As you may guess, I am a little out of my best shape myself. Something vaguely sinus related seems to bother my head, and my eyes and nose and throat are all sore. So is the skin on the back of my hands. I should probably do something about this dry air.  That, and shine more brightly with inner light. ^_^

NaNoWriMo win!

Not quite “in hoc signo vinces”…

…but at least a sign that I managed to write 50 000 words of more or less coherent novel text during National Novel Writing Month. So that’s a step up from last year, although I have made it twice before.

In the end, the story that grew to 50 000 words was “TSI”, my fanfic for the movie “Buddha Saitan” (The Rebirth of Buddha) based on a book by Ryuho Okawa. The connection to the movie is actually quite loose: The eponymous organisation is referenced numerous times in the movie and also in my story, but there is very little about the actual organization in the movie. We know that they have meetings in large halls where Taiyou Sorano, the Buddha Reborn, speaks in simple but deeply moving and uplifting words to the congregation, who then begin to glow with an inner light (presumably only visible to spiritual sight, as the main character of the movie has).

Unfortunately my story takes place in a nameless city in the USA, so Master Sorano only appears on a big screen. Plus, the city only has about 150 TSI members at the time of the book, so it is unlikely that any bigger events will take place unless my hero makes a trip to the nearest temple (or whatever they are called in TSI).

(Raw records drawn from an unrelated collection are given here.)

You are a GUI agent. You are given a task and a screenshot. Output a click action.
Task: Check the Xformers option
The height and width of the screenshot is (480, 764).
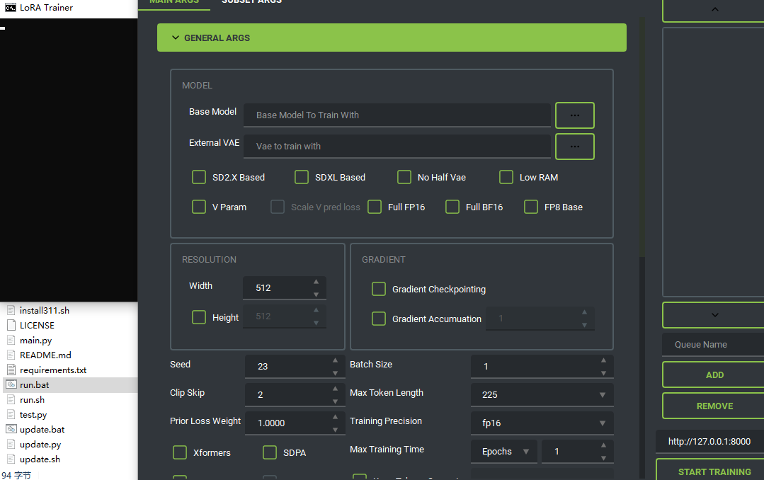click(x=180, y=452)
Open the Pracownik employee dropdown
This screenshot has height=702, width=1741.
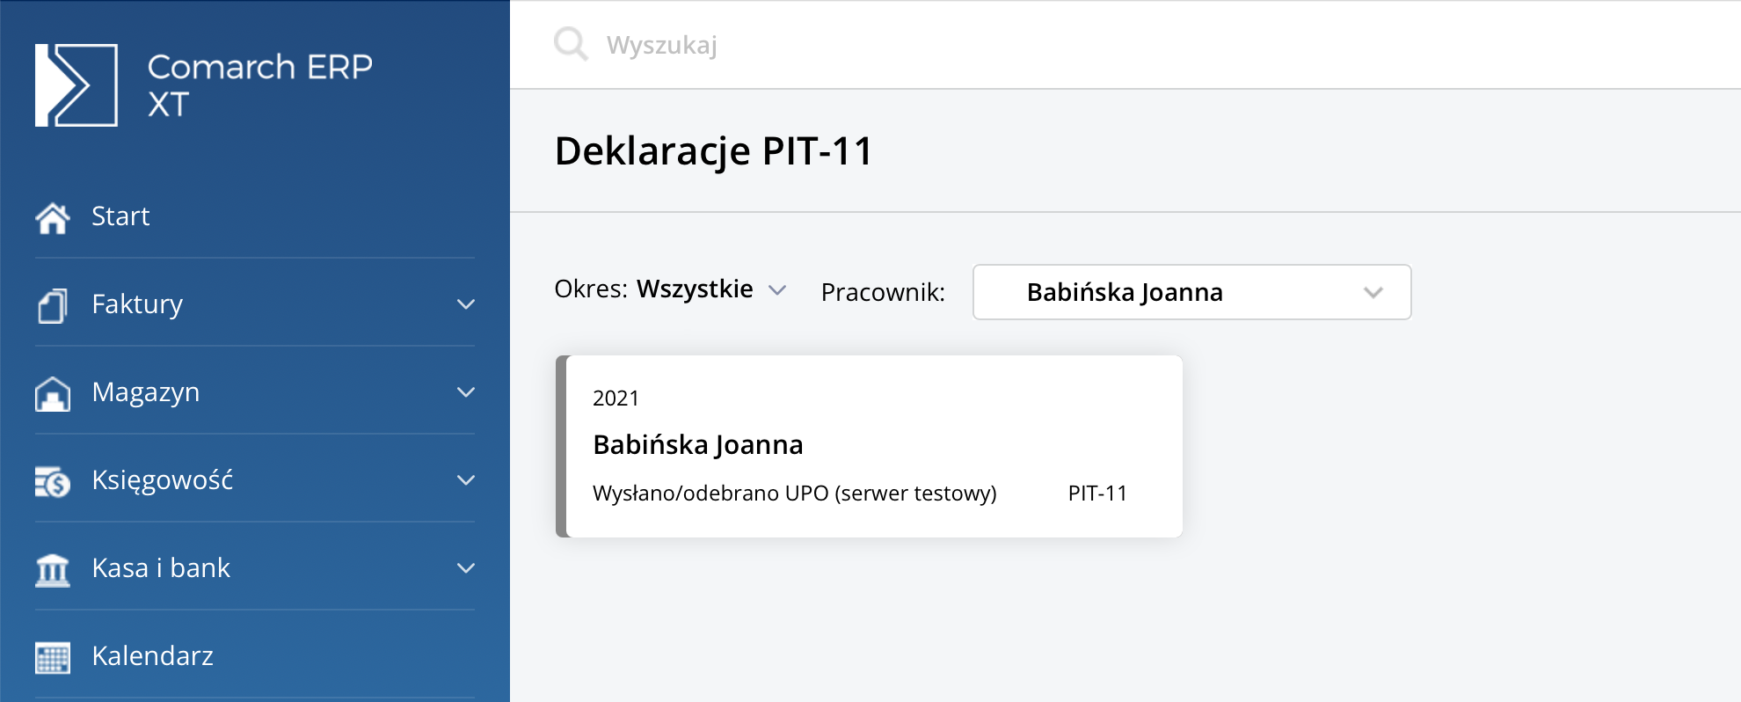tap(1191, 292)
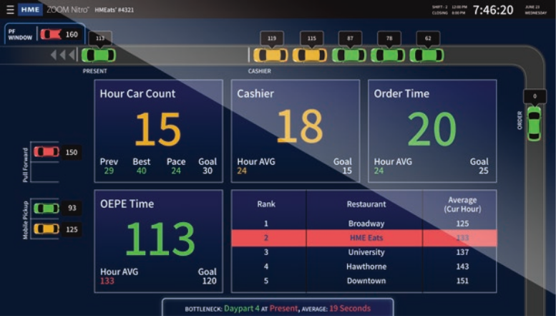The height and width of the screenshot is (316, 556).
Task: Select the green car at Order point
Action: click(x=534, y=123)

The story is therefore mostly slice of life, with none of the movie characters actually appearing in person. (This has the benefit that I might rewrite it into a non-fanfic if need be, but that would take most of the fun out of it for me.) The story is told in first person by a male college student, born and raised in America by Japanese parents. Things don’t go too well in college: He begins to go drinking and partying in order to have sex, which is a long time in coming (insert bitter comments about prejudices against Japanese male reproductive apparatus here) and even when it finally happens it is not all it was supposed to be. He turns to online gaming, and gets totally hooked. His grades decline further. All things collapse.  His father gets a terminal illness, his love life goes straight down the drain as his online girlfriend turns out to be a guy, and his online guild is destroyed by his careless mistake. Lonely and miserable he cries alone in the park, when a small girl comes by and gives him a book of Master Sorano’s Teachings of the Mind.

Actually, his father still dies and his love life still sucks, but now he has Buddha’s Truth and friends he can trust, so he is happy anyway. ^_^

Well, a lot of things happens. After all, if slice of life was interesting, people could just read my journal instead, right? So there are dreams and visions and girls with crushes and guardian angels and stuff, not as dramatic as the movie but more dramatic than watching other people’s kids play soccer.

I still have water in the kitchen, long my it last! The river froze over tonight. Still no snow.